導入時には、設置のために豚舎内に立ち入るタイミングを測ったり、設置したソーラーパネルが粉塵で曇ったり、豚がカメラをなめて曇ってしまったりとちょっとした苦労話もあったが、現在のところ問題なく実験が進んでいるという。

畜産業にとっての働き方改革を目指して

豚の飼育に従事する人が減る一方で、一戸あたりの飼育頭数は増え、養豚業は人手不足が深刻化している。だが、「IoTによってこういった見回りの手間を減らし、効率をあげることができれば、状況は大きく改善される可能性がある」と高田氏は述べ、さらに前田氏は畜産業全体の働き方についても言及する。

  • 養豚のみならず、働き方は畜産業全体の問題

「神奈川の養豚農家の数は、51戸となっています (2018年2月1日現在)。畜産業は人手不足、後継者不足にあえいでおり、うまく技術の継承ができていません。その技術をIoTで補助できるようになれば、畜産業を志す人のハードルも下げられるでしょう」(高田氏)。

「生き物を相手にしているが故に十分な休みを取れないという、畜産業の根本的な働き方の問題を改革できるかもしれませんし、ハードルが下がることであらたな雇用を生んでくれるのではないかと期待しています」(前田氏)。

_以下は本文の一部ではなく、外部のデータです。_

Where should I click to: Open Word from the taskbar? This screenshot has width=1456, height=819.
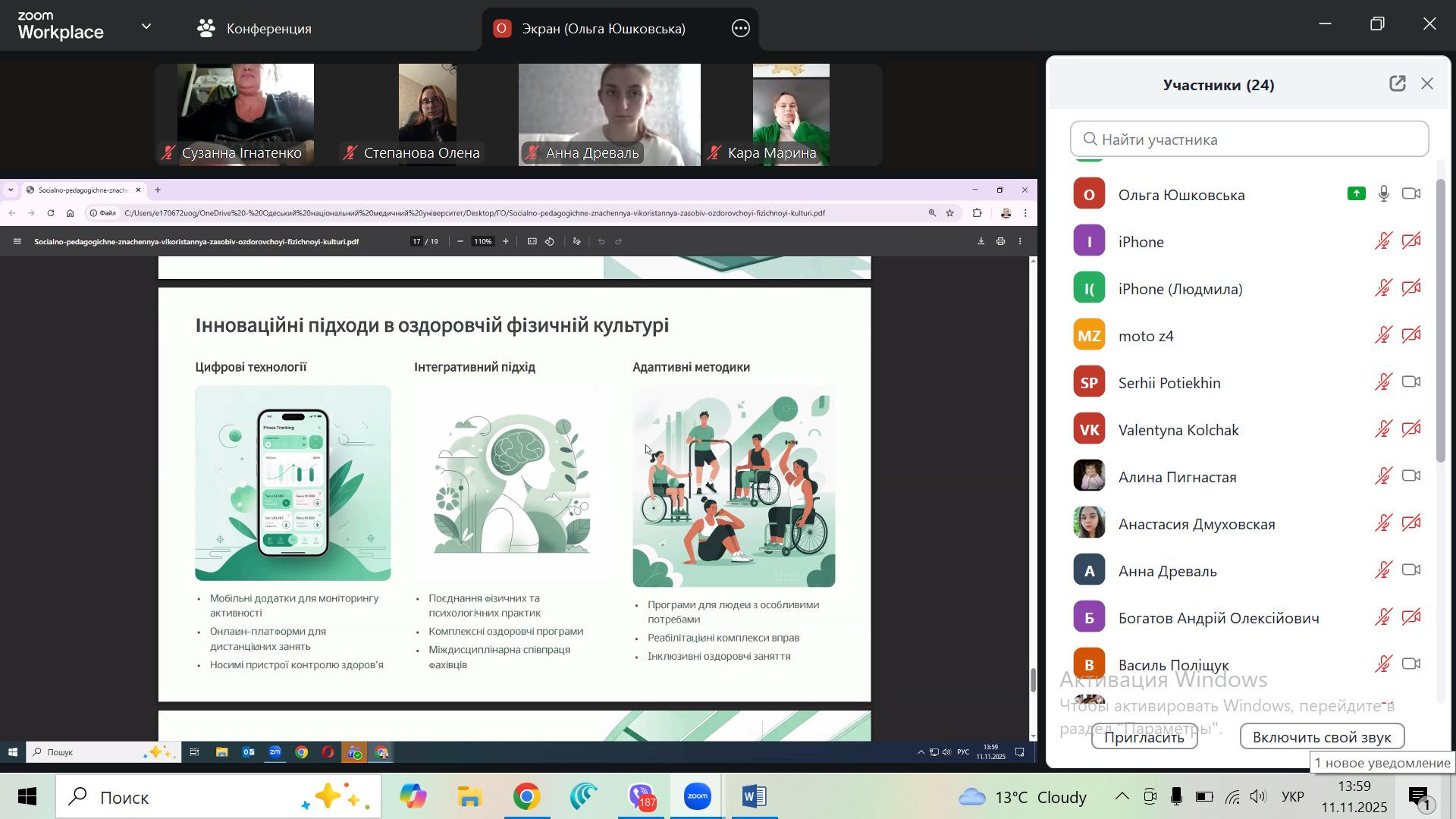point(754,797)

NTT東日本 神奈川事業部の佐藤彰彦氏は、同社のIoTの取り組みについて「NTT東日本は、地域でのICT活用によって、畜産業を含めた地域の産業を活性化していきたいと考えています。このシステムの導入が進んでいけば、きっと地域の活性化を促し、地域ブランドを守っていくことにもつながるでしょう」と熱く思いを語る。

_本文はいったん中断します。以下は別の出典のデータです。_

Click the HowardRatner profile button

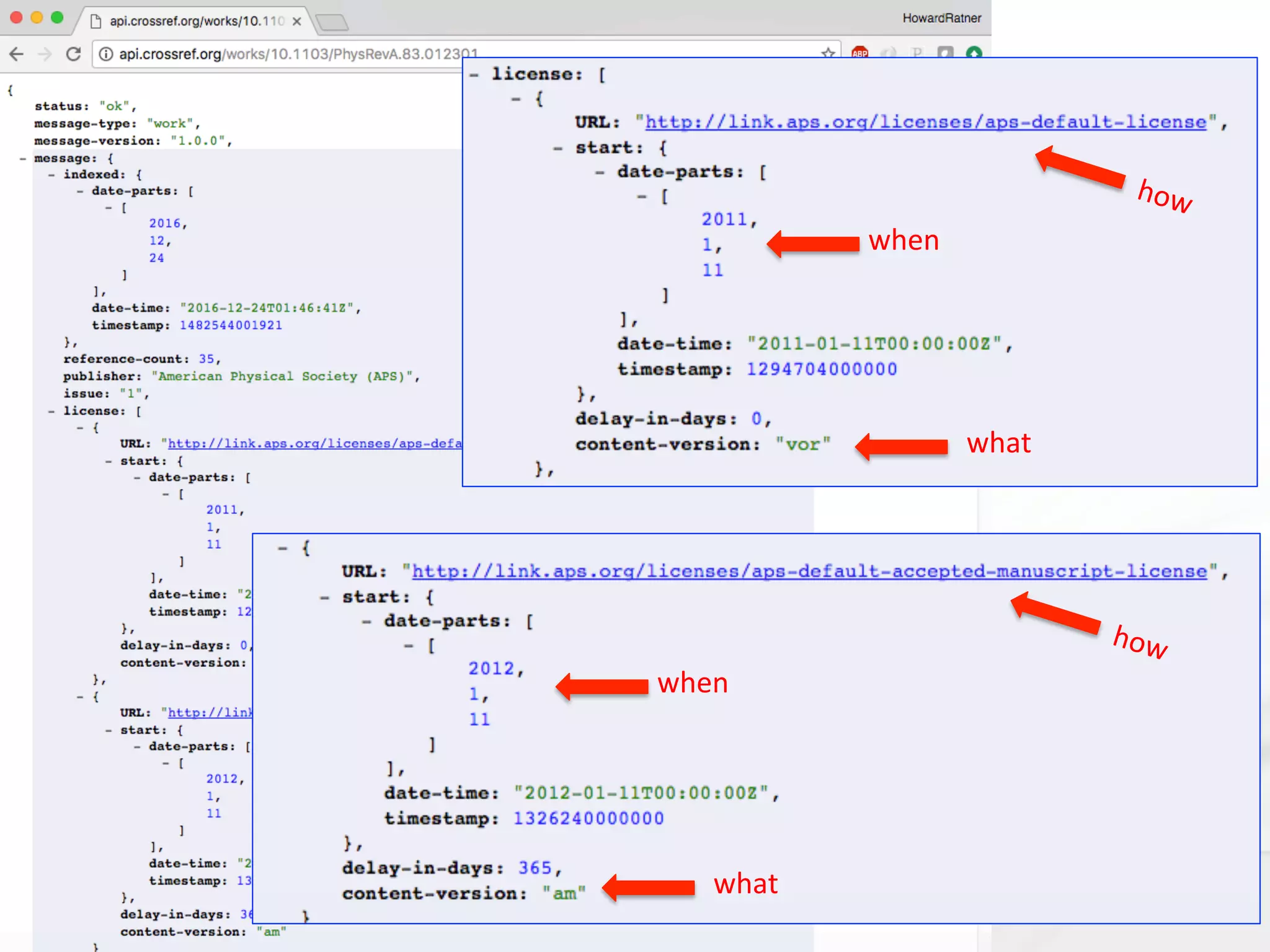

  • NTT東日本 神奈川事業部 地域ICT化推進部 担当課長 佐藤彰彦 氏

「我々にとってIoTは新しいチャレンジでしたので、どんな分野ニーズがあるのか手探りの状態でした。そんなときに農業向けのIoTが出てきまして、これを活用して色々な業種にお声がけさせていただいた結果、豚の飼育環境が新しいIoT活用フィールドとなったのです。今後このシステムが、個々の豚舎に合わせてカスタマイズできるようになれば、大・小の規模に応じた提案ができると思います」(佐藤氏)。